Fraud: A reality and need of Forensics
Fraud in a layman's language is wrongdoing for a selfish motive. Companies like Worldcom, Enron, Xerox, Satyam are few among the numerous examples
The exact definition being: An act carried out with an intent to deceive another to deprive them and gain an unfair advantage. There are 4 important elements:
4. Gain an unfair advantage
There is a thin line of difference between "error" and "fraud". A lack of any of the elements above leads to an error which is by nature "unintentional".
Fraud is done due to 3 things, commonly referred to as the fraud triangle:
1. Incentive/ Pressure that prompts (Greed, Lack of Money etc.)
2. Opportunity (Loophole that can be taken advantage of)
3. Rationalization ( Justification as to why one did it)
There are various ways of classifying fraud as internal/ external/ collusive.

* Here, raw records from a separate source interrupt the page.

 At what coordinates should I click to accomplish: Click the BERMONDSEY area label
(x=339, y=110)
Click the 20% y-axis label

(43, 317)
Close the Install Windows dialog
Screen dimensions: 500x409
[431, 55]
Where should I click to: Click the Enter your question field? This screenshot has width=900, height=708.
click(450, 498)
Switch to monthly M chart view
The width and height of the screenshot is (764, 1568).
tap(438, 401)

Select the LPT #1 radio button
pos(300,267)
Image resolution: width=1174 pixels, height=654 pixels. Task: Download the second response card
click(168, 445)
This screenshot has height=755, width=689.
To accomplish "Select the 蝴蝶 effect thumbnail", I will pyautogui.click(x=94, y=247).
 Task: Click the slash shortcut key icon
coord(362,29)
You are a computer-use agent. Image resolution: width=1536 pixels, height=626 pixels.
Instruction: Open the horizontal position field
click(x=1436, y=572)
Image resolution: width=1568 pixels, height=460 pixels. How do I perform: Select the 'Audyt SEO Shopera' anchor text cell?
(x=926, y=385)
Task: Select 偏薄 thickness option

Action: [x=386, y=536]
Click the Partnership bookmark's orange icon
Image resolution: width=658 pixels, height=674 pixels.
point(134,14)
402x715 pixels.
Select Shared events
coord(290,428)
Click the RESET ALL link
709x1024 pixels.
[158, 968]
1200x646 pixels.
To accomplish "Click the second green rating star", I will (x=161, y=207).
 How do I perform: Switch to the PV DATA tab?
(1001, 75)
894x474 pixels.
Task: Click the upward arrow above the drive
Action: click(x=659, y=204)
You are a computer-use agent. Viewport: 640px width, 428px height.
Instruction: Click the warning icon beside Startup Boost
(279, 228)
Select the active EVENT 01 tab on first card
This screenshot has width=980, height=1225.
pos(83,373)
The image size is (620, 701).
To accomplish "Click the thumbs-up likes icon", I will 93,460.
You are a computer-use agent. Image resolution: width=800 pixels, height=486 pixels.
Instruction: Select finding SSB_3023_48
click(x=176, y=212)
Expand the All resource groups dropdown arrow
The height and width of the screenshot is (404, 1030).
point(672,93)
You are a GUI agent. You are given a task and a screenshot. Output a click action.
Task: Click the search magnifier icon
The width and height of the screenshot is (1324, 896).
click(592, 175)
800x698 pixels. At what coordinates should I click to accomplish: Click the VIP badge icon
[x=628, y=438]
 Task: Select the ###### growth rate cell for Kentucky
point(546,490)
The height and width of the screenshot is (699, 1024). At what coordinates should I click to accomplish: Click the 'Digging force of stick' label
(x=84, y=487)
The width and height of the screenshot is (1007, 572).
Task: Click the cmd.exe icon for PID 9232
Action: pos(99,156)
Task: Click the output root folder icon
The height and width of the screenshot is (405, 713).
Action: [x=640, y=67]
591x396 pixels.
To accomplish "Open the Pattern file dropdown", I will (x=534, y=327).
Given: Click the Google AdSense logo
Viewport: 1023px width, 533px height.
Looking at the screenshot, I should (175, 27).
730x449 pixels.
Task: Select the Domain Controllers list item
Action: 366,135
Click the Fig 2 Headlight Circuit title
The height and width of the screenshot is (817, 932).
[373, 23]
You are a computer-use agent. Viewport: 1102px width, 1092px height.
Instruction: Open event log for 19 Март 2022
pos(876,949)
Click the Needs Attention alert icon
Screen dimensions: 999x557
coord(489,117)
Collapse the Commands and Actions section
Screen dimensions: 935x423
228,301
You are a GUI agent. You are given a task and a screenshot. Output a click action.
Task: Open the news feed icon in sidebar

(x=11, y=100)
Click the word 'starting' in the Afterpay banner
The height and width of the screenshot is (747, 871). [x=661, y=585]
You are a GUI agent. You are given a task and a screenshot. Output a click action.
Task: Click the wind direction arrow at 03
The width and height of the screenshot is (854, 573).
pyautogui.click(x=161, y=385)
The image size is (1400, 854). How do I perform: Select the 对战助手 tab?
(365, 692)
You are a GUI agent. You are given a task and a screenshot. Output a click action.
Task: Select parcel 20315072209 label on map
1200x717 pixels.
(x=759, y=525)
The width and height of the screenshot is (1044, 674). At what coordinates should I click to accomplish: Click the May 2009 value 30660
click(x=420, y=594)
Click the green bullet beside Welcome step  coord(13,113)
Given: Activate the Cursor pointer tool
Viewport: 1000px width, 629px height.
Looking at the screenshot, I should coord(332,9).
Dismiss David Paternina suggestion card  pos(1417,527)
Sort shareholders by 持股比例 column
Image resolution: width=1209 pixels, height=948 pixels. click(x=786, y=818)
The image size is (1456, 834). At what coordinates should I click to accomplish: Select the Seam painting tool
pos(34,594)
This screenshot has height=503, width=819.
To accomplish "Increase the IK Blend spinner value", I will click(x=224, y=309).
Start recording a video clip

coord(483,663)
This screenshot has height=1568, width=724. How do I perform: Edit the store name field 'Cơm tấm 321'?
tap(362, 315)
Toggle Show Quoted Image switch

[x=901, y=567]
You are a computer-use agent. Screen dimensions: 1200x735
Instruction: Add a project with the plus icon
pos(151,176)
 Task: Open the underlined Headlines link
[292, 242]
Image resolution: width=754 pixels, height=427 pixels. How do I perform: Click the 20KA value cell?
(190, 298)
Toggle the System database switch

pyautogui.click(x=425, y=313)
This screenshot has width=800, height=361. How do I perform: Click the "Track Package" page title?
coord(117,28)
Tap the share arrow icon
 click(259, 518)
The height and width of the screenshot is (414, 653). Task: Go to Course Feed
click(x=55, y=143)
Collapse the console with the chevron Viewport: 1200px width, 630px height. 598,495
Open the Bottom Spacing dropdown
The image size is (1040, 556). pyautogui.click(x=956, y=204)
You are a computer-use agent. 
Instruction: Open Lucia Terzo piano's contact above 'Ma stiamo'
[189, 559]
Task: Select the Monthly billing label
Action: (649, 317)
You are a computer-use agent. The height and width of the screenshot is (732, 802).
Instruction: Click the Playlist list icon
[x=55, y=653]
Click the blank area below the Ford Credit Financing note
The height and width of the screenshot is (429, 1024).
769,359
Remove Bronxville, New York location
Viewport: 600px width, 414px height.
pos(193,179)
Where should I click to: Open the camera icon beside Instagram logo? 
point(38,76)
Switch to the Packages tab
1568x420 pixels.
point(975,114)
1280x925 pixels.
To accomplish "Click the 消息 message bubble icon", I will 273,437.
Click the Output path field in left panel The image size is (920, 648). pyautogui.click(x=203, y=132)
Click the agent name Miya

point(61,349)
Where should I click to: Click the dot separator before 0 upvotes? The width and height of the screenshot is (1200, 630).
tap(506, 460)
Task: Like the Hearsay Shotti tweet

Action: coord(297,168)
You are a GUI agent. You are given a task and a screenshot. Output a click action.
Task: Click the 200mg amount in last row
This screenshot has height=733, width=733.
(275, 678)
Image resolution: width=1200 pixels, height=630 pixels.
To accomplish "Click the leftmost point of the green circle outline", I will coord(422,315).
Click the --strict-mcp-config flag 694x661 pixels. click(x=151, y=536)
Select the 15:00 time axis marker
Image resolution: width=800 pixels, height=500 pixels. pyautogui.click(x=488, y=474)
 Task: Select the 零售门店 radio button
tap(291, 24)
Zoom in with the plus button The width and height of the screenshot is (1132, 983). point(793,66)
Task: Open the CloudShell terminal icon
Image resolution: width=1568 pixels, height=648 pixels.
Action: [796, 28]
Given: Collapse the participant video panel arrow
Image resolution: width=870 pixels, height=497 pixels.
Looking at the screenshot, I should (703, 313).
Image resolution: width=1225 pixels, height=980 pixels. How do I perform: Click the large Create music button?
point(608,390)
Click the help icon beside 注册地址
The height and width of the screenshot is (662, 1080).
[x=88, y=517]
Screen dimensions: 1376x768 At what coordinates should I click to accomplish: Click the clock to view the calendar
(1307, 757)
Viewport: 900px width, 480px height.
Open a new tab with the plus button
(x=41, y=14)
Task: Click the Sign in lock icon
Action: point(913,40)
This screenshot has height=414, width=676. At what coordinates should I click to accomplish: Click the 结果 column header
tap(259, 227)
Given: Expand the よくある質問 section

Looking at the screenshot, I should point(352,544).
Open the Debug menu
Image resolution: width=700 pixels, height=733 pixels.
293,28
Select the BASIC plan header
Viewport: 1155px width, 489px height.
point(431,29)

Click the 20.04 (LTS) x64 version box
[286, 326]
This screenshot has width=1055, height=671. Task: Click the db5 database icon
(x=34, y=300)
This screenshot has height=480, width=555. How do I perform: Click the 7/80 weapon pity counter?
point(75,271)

However, according to the Association of Certified Fraud Examiners (ACFE) the primary body dealing with fraud, it usually falls into the below mentioned categories:
1. Fraudulent Financial Reporting (FFR)
2. Asset Misappropriation (AM)
3. Other Fraudulent Unethical and Illegal Activities (OFUI)
One can be either proactive or reactive about it.
An active approach to say that policies and procedures are written as guidelines and are available at the disposal of the users in the organization.
However, there is a need to monitor and track i.e. audit from time to time whether they are being followed in actual word and spirit.
Here comes into play something called a fraud risk management procedure or forensic: simply termed as "audit with an intent to find fraud is forensic".
In a nutshell the policies and procedures are studied and discussion with process owners is carried out basis sampling of actual transactions and identifying exceptions with ratings of high/medium/low so as to determine misuse and immediate potential areas to work on
A situation/ incident happened and was identified via an employee, internal audit, external audit etc. So now comes the cop robber game without uniform.
To identify the modus operandi and the intent behind. Also corroborating the evidence so as to identify the people involved: employees/vendors/others.
Getting the confession, taking an action on the erring person, recoveries (if any, tying up with legal, reputation risk to the organization etc.
ACFE 2016 Report to nations: Important Statistics
1. Organization loss to fraud is pegged at 5% of yearly revenue
2. AM is the highest at 83% of the total cases reported
3. Median duration of a fraud scheme was 18 months. The longer a scheme, the more damage it caused!
4. Approximately 95% perpetrators resorted to means to conceal fraud
5. Tips were the most effective way of reporting fraud. Approximately 39%. Organizations have hotlines benefited most.
Middle East and North Africa fraud costs amounted to $5,00,000. Being the highest at 57% of total revenue in the world!
39% cases in 2016 were not reported for the fear of bad publicity followed by another 35% claiming that internal discipline is sufficient.
56% cases were addressed by an in-house examiner followed by 26% by professional firms.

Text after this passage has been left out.